Sur votre gauche se trouve un théâtre bas en béton et en verre, aux côtés anguleux, doté d'une large entrée et d'une conception articulée autour d'un hexagone répétitif. Il s'agit du Théâtre de Saint-Gall, le plus ancien théâtre professionnel encore en activité en Suisse... ce qui est quelque peu ironique, car pendant des siècles, Saint-Gall n'a guère voulu de théâtre. L'histoire commence vers l'an neuf cents, lorsque deux moines, Tutilo et Notker le Bègue, ont contribué à susciter les premières représentations locales. Mais il s'agissait d'une ville monastique et les dirigeants de l'église considéraient souvent le théâtre comme un chat considère l'eau de son bain. L'art ne s'y est donc jamais vraiment installé. Au printemps dix-huit cent un, une troupe appelée la Deutsche Löhlein’sche Theatergesellschaft a demandé à la ville la permission de se produire. La réponse fut négative. Ils ont tout de même monté Le Noble Mensonge d'August von Kotzebue dans une cabane en bois à St. Fiden. Plus tard, la troupe a finalement obtenu un espace dans la remise de l'abbaye princière, juste à l'extérieur des limites de la ville. Le quatorze octobre dix-huit cent un, le premier véritable théâtre de Saint-Gall y a ouvert ses portes avec un autre succès de Kotzebue, Les Noces d'argent, ou Le Bonheur du fermier satisfait. Ensuite, Karl Müller-Friedberg est intervenu. En dix-huit cent cinq, il a créé une société de théâtre d'actionnaires et a offert à Saint-Gall quelque chose de remarquable: le premier théâtre professionnel de Suisse doté de trois divisions, ce qui signifiait qu'il pouvait produire différents types d'œuvres sous un même toit au lieu de ne faire qu'une seule chose bien et le reste mal.
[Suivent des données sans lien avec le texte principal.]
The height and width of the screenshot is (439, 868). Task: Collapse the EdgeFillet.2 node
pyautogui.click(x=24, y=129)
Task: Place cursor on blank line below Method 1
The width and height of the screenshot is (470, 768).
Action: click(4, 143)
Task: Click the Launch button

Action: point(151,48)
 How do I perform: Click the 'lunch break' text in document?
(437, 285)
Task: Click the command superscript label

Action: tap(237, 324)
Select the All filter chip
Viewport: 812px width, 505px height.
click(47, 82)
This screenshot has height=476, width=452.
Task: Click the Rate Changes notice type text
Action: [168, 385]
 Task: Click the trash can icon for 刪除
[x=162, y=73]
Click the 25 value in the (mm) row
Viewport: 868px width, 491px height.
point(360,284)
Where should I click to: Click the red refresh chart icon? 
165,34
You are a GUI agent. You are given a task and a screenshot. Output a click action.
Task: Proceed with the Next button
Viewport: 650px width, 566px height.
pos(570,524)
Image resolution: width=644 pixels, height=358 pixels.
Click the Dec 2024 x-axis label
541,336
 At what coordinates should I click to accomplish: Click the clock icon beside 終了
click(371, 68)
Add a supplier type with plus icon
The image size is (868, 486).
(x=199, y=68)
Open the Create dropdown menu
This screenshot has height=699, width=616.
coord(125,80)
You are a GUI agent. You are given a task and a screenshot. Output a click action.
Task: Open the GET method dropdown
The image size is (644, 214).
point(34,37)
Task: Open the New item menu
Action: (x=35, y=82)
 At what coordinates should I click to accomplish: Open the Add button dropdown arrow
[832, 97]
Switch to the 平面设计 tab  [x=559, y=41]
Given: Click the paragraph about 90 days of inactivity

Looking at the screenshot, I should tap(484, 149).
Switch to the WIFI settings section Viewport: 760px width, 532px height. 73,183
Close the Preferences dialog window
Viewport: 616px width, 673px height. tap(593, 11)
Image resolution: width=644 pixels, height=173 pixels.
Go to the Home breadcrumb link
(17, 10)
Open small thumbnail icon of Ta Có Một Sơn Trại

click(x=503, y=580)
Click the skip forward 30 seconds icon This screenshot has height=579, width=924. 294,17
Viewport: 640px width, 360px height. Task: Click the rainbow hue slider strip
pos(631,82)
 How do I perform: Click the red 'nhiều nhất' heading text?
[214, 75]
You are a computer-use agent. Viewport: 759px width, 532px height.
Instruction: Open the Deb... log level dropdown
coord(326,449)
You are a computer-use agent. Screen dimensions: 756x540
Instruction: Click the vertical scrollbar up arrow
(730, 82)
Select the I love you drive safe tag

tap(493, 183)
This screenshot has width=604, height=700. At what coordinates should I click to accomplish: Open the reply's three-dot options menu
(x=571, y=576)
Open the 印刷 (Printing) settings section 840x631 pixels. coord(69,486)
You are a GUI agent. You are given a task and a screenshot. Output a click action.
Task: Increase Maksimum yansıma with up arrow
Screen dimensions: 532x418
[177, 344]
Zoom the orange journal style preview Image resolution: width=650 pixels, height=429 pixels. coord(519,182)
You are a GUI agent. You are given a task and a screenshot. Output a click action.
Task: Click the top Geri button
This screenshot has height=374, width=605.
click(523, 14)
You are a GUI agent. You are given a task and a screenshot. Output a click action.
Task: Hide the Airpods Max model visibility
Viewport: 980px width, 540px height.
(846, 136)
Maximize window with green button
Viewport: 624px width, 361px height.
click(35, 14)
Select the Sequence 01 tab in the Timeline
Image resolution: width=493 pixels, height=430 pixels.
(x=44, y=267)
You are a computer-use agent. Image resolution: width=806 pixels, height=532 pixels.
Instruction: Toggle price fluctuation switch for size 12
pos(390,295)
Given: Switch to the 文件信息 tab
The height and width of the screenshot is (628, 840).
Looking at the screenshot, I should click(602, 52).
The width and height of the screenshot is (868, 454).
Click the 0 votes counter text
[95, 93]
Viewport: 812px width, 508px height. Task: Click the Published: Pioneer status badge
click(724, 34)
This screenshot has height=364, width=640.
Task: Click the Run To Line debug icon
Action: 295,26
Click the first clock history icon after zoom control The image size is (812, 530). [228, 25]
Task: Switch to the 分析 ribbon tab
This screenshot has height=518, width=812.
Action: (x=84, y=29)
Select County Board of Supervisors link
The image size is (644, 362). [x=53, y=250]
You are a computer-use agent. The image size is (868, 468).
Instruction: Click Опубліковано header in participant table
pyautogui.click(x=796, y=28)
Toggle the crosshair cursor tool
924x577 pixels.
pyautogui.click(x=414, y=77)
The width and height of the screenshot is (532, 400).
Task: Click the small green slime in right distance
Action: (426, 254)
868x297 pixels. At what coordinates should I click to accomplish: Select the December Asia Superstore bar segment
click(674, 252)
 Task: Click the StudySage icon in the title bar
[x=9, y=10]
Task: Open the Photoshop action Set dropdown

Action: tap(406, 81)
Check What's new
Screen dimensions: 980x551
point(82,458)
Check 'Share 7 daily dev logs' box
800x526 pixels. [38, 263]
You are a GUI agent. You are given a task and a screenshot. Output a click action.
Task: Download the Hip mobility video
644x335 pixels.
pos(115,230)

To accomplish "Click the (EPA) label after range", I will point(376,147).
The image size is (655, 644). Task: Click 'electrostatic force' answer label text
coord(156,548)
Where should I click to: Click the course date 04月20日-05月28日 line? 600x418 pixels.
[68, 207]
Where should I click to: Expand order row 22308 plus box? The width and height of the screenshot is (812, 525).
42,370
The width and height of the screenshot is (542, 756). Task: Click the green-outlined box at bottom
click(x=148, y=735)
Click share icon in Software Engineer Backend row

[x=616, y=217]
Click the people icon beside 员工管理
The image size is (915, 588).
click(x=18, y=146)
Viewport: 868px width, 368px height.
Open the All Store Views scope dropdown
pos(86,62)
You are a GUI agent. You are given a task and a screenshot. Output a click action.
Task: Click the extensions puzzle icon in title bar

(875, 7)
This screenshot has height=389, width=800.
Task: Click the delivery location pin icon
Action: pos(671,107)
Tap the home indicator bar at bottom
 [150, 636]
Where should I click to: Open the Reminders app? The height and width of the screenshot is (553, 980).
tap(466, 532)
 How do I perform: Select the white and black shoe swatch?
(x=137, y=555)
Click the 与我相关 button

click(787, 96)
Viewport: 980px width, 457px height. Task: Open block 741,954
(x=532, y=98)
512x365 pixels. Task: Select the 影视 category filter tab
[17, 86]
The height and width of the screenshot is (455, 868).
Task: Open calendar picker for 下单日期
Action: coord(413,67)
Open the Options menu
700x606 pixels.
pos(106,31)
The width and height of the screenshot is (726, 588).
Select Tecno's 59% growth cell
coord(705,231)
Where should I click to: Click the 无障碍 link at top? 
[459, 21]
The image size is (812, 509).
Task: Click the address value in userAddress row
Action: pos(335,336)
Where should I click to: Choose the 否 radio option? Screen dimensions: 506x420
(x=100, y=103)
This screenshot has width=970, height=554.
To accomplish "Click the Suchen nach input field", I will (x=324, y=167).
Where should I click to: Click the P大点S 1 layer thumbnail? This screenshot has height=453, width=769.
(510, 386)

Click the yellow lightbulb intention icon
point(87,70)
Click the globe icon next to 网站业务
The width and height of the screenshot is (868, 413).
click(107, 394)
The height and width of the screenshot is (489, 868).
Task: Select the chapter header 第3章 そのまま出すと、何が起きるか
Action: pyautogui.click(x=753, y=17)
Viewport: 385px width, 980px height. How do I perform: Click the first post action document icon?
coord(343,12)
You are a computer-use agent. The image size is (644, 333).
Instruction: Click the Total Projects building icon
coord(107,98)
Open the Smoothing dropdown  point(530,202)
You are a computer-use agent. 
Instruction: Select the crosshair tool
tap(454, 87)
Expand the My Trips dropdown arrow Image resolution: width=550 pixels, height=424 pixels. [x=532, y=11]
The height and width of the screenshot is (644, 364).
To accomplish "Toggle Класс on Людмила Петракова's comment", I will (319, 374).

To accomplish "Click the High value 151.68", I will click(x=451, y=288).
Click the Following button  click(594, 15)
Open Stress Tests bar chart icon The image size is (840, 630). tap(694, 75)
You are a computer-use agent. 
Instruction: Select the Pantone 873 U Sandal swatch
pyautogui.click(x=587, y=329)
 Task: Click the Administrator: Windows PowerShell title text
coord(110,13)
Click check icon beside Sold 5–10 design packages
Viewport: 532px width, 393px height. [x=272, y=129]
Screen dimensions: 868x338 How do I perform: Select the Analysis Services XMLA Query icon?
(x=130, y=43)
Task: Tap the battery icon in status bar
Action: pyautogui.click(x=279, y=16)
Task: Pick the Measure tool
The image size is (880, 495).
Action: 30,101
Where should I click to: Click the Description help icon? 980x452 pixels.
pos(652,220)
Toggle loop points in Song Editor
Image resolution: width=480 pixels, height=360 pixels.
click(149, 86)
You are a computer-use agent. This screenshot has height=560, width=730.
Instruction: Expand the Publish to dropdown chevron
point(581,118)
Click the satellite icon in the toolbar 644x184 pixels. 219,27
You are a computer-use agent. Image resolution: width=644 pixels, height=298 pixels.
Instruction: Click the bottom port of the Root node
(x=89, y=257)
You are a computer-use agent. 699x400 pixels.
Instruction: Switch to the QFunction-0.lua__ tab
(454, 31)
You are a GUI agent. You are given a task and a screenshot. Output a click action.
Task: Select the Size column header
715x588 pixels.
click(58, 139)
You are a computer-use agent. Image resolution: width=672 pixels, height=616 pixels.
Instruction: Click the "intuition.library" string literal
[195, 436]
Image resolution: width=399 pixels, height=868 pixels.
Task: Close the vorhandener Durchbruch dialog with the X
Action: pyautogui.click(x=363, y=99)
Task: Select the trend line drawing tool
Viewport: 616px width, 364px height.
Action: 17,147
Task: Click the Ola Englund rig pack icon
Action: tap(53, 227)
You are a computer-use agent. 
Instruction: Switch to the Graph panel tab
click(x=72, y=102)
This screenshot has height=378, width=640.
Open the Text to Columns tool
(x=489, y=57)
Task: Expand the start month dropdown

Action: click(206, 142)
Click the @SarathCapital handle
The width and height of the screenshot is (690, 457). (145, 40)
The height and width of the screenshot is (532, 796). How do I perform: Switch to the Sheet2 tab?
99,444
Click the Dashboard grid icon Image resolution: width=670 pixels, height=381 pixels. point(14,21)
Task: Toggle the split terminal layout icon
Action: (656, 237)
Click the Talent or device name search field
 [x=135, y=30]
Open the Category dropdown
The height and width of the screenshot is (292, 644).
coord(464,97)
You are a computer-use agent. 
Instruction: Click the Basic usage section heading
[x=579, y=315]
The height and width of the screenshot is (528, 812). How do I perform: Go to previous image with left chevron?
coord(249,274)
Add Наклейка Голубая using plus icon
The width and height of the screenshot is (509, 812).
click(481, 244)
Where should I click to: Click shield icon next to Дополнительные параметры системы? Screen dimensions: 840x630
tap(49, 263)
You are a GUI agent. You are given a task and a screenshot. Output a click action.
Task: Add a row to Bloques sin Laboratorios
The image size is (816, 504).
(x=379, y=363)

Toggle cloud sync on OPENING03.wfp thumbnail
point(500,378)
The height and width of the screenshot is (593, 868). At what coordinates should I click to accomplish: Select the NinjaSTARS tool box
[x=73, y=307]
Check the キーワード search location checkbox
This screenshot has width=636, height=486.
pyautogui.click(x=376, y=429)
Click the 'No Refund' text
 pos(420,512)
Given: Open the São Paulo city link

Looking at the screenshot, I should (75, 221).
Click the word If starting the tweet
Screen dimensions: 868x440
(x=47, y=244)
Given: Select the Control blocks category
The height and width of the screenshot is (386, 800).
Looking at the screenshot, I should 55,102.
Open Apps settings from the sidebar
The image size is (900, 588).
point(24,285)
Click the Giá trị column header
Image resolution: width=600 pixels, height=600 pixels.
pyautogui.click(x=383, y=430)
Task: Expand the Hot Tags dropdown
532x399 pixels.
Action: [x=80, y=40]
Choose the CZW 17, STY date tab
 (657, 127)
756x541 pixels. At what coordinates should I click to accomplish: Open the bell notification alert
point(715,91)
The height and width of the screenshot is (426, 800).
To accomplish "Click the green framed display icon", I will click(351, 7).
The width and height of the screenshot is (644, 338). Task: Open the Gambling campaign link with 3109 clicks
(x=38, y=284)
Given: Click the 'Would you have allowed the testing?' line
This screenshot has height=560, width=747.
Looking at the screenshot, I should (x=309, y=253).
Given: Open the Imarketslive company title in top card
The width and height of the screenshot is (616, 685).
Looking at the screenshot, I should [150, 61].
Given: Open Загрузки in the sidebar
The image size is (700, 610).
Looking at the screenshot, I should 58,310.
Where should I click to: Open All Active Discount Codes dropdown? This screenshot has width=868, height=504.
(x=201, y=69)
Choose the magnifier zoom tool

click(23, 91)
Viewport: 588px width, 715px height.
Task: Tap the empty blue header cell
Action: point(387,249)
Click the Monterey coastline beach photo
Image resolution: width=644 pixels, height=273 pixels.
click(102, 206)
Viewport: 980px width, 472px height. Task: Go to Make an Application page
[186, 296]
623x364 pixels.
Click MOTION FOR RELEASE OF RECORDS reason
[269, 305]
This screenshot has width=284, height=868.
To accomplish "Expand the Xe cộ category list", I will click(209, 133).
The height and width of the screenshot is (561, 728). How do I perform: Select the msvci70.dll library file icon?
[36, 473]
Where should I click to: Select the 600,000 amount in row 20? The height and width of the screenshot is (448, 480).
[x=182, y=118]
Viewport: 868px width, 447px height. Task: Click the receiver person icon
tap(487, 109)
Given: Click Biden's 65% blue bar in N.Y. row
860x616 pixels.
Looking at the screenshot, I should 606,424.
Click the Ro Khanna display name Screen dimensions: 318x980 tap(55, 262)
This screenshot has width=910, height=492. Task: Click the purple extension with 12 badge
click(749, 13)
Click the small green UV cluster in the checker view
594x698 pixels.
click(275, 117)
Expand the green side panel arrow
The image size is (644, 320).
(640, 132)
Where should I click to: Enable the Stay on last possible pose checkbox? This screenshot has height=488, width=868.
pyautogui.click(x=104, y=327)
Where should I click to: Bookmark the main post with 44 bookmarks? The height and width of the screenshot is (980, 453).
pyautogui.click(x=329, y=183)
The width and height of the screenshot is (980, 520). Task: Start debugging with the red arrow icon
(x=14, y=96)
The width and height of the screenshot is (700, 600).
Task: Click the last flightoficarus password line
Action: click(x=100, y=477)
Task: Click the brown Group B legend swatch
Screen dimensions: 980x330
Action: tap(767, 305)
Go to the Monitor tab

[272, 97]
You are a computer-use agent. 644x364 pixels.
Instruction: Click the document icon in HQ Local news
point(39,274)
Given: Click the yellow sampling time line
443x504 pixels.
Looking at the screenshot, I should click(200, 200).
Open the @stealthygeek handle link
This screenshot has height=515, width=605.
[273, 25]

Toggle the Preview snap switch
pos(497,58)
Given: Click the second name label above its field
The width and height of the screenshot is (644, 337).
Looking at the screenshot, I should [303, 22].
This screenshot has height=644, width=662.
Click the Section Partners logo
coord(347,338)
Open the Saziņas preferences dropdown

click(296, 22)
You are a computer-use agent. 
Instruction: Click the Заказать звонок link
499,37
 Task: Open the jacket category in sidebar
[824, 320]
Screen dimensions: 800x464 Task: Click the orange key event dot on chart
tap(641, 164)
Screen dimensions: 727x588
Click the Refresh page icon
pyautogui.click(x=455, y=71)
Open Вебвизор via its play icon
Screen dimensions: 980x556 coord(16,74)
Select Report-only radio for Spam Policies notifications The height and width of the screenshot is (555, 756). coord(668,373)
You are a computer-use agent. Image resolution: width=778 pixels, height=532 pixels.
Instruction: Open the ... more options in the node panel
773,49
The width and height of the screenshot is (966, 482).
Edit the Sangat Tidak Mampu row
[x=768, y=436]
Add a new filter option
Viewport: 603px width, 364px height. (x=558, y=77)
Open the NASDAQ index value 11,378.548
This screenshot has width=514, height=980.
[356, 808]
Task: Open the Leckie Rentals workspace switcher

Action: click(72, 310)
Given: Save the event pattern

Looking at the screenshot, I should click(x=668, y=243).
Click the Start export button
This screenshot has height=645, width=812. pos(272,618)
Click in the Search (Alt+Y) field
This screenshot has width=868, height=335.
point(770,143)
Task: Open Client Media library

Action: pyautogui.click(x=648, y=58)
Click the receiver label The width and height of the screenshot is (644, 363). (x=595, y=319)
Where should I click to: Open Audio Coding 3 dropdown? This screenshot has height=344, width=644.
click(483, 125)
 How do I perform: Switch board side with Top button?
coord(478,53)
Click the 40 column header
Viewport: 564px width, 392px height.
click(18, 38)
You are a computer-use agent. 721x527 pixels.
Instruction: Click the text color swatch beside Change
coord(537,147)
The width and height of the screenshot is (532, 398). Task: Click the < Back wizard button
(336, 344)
Le théâtre a déménagé à nouveau en dix-huit cinquante-sept, lorsque le nouveau bâtiment de Johann Christoph Kunkler au Bohl a ouvert avec Don Giovanni de Mozart. Cette salle a duré plus d'un siècle. Son dernier rideau est tombé en dix-neuf soixante-huit après L'Étudiant mendiant. Le bâtiment a été démoli en dix-neuf soixante et onze... et oui, il y a maintenant un McDonald's sur le site. Ce que vous voyez ici l'a remplacé. L'architecte Claude Paillard a inauguré ce théâtre le quinze mars dix-neuf soixante-huit avec Fidelio de Beethoven, et il a construit toute la conception autour d'un hexagone strict et de l'angle de cent vingt degrés. Si vous jetez un coup d'œil à l'image sur votre écran, l'escalier intérieur rend cette géométrie magnifiquement évidente.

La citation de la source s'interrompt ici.